* _Your goal_:
Check the material that follows and say how many lines include the string "agent", giving the number alone.

* _Extracted material_:

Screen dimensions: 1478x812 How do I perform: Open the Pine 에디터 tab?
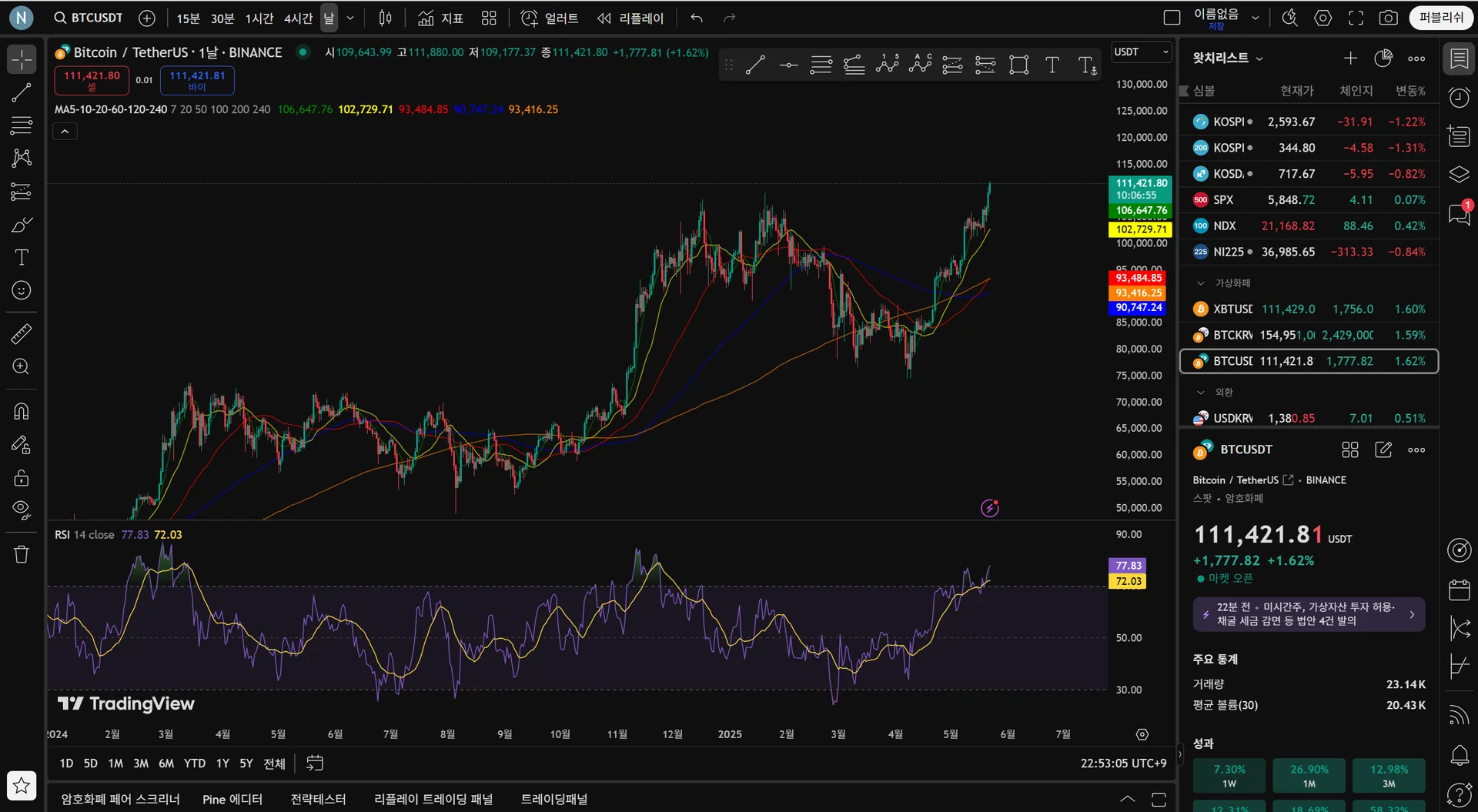point(232,799)

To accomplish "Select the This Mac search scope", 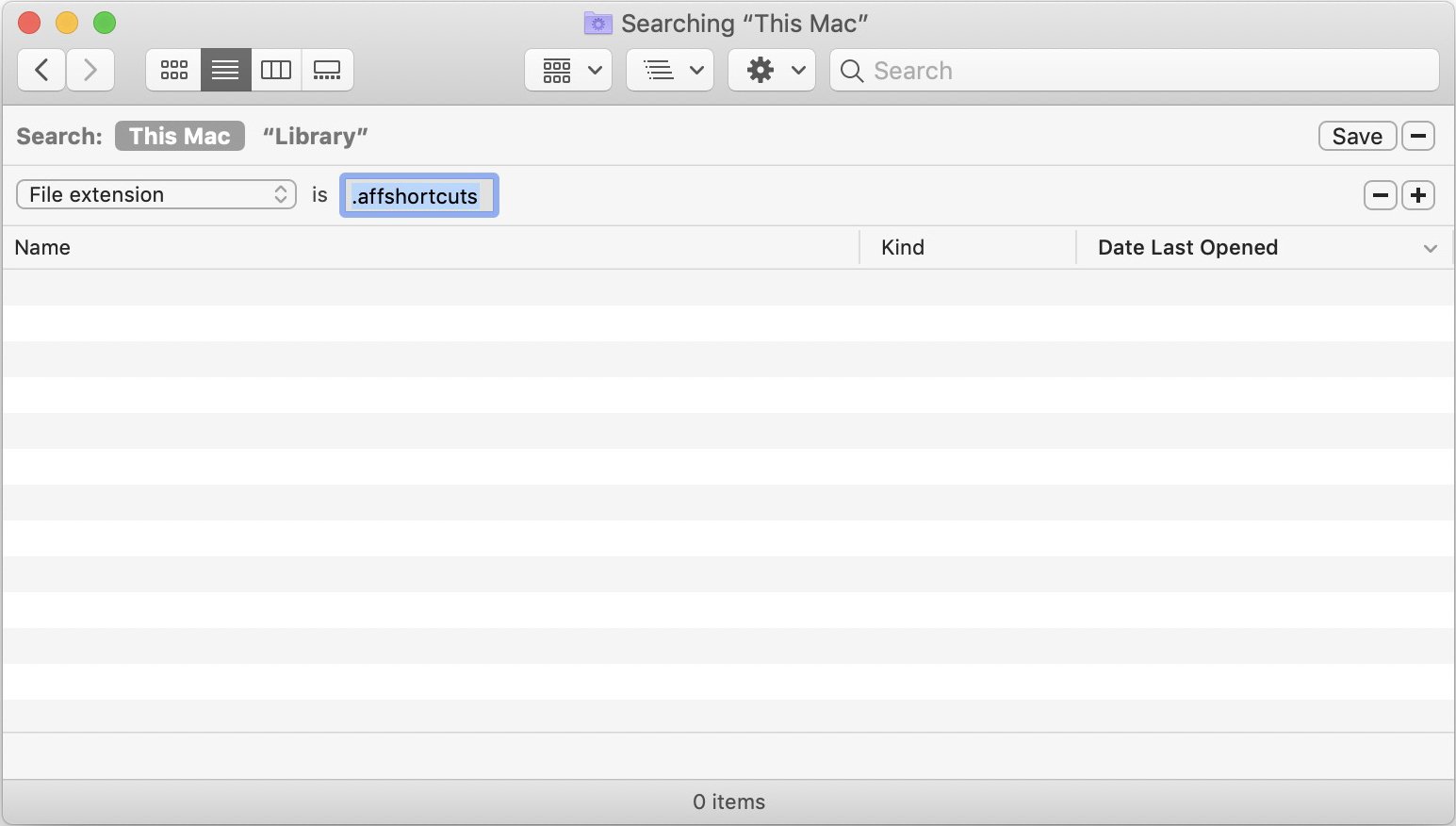I will pos(179,135).
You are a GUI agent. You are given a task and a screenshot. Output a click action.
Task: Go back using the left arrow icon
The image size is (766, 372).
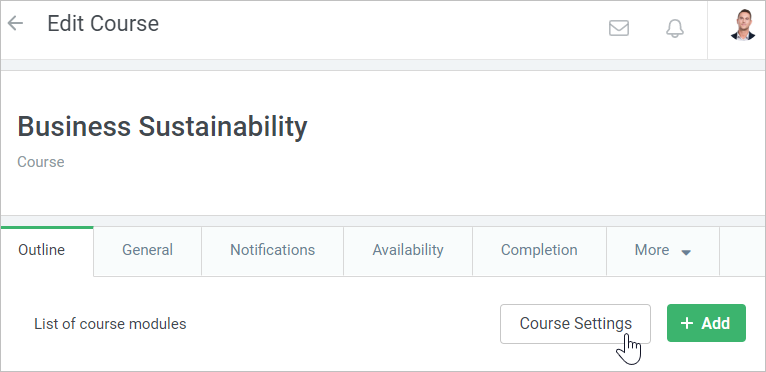[16, 23]
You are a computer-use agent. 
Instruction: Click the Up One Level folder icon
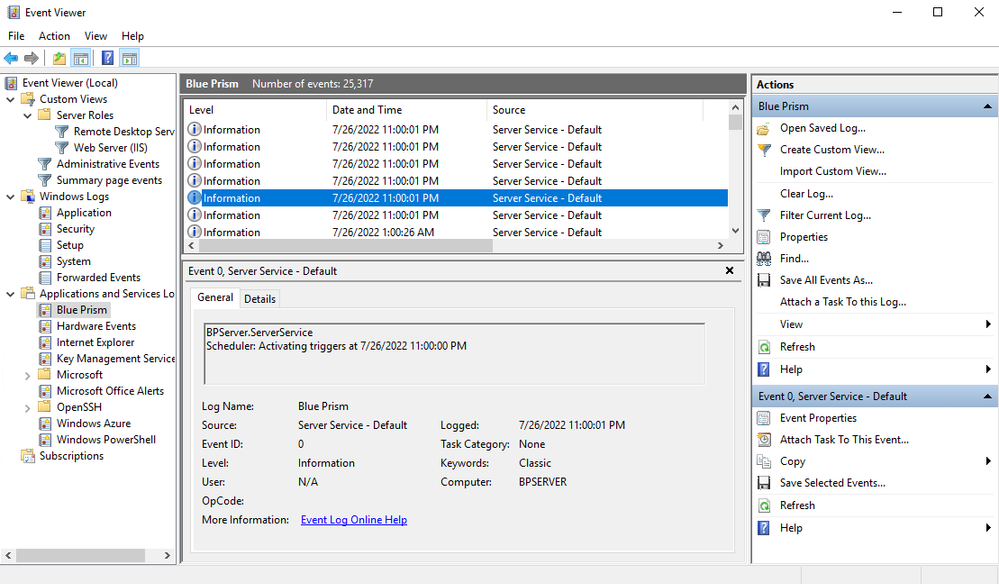(x=59, y=58)
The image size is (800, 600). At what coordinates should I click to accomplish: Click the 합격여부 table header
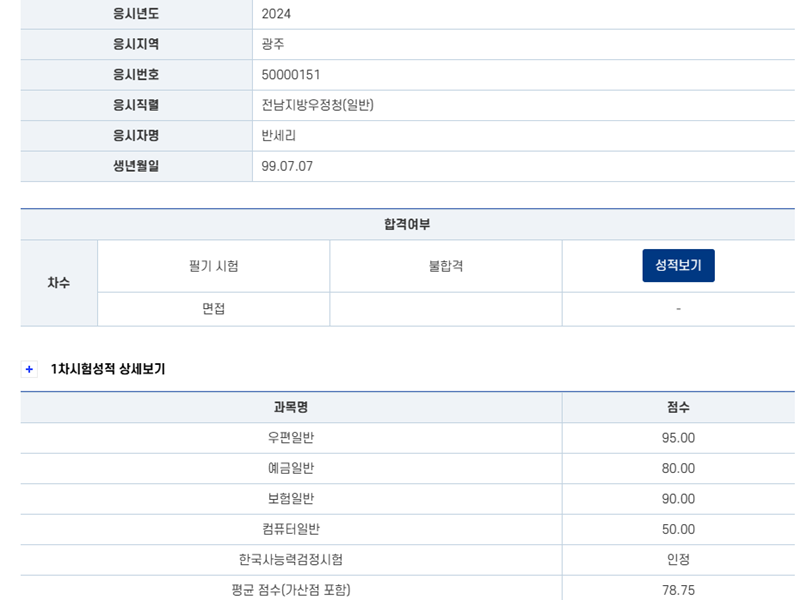point(407,225)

* _Problem solution_:
2